[[ Data extracts, beginning ]]

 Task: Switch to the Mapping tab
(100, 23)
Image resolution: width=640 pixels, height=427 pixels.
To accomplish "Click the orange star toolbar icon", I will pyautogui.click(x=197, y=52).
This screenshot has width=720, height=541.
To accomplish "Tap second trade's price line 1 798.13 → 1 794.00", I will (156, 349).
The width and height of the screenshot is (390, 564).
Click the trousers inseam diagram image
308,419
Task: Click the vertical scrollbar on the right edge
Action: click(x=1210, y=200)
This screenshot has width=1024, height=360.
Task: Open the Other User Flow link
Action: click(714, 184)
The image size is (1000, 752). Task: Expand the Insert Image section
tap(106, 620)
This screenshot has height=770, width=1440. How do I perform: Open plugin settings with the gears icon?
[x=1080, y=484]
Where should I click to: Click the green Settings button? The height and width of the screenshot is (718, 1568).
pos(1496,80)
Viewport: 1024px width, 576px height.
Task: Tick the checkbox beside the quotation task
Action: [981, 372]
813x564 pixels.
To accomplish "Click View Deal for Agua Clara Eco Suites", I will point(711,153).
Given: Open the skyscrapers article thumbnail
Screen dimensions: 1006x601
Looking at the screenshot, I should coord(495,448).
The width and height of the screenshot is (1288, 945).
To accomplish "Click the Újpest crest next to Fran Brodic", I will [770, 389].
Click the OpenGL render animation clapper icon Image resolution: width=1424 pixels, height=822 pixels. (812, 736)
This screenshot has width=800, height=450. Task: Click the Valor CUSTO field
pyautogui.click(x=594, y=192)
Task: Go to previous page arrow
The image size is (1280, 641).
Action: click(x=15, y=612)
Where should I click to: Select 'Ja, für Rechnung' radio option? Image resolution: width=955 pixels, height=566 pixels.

[[ Data extracts, end ]]

• [Activity] Every line of the listing must be transcribed exactly.

• [Exercise response]
 Task: Switch to the Mapping tab
(100, 23)
Image resolution: width=640 pixels, height=427 pixels.
To accomplish "Click the orange star toolbar icon", I will pyautogui.click(x=197, y=52).
This screenshot has width=720, height=541.
To accomplish "Tap second trade's price line 1 798.13 → 1 794.00", I will (156, 349).
The width and height of the screenshot is (390, 564).
Click the trousers inseam diagram image
308,419
Task: Click the vertical scrollbar on the right edge
Action: click(x=1210, y=200)
This screenshot has width=1024, height=360.
Task: Open the Other User Flow link
Action: click(714, 184)
The image size is (1000, 752). Task: Expand the Insert Image section
tap(106, 620)
This screenshot has height=770, width=1440. How do I perform: Open plugin settings with the gears icon?
[x=1080, y=484]
Where should I click to: Click the green Settings button? The height and width of the screenshot is (718, 1568).
pos(1496,80)
Viewport: 1024px width, 576px height.
Task: Tick the checkbox beside the quotation task
Action: [981, 372]
813x564 pixels.
To accomplish "Click View Deal for Agua Clara Eco Suites", I will point(711,153).
Given: Open the skyscrapers article thumbnail
Screen dimensions: 1006x601
Looking at the screenshot, I should coord(495,448).
The width and height of the screenshot is (1288, 945).
To accomplish "Click the Újpest crest next to Fran Brodic", I will [770, 389].
Click the OpenGL render animation clapper icon Image resolution: width=1424 pixels, height=822 pixels. (812, 736)
This screenshot has width=800, height=450. Task: Click the Valor CUSTO field
pyautogui.click(x=594, y=192)
Task: Go to previous page arrow
The image size is (1280, 641).
Action: click(x=15, y=612)
Where should I click to: Select 'Ja, für Rechnung' radio option? Image resolution: width=955 pixels, height=566 pixels.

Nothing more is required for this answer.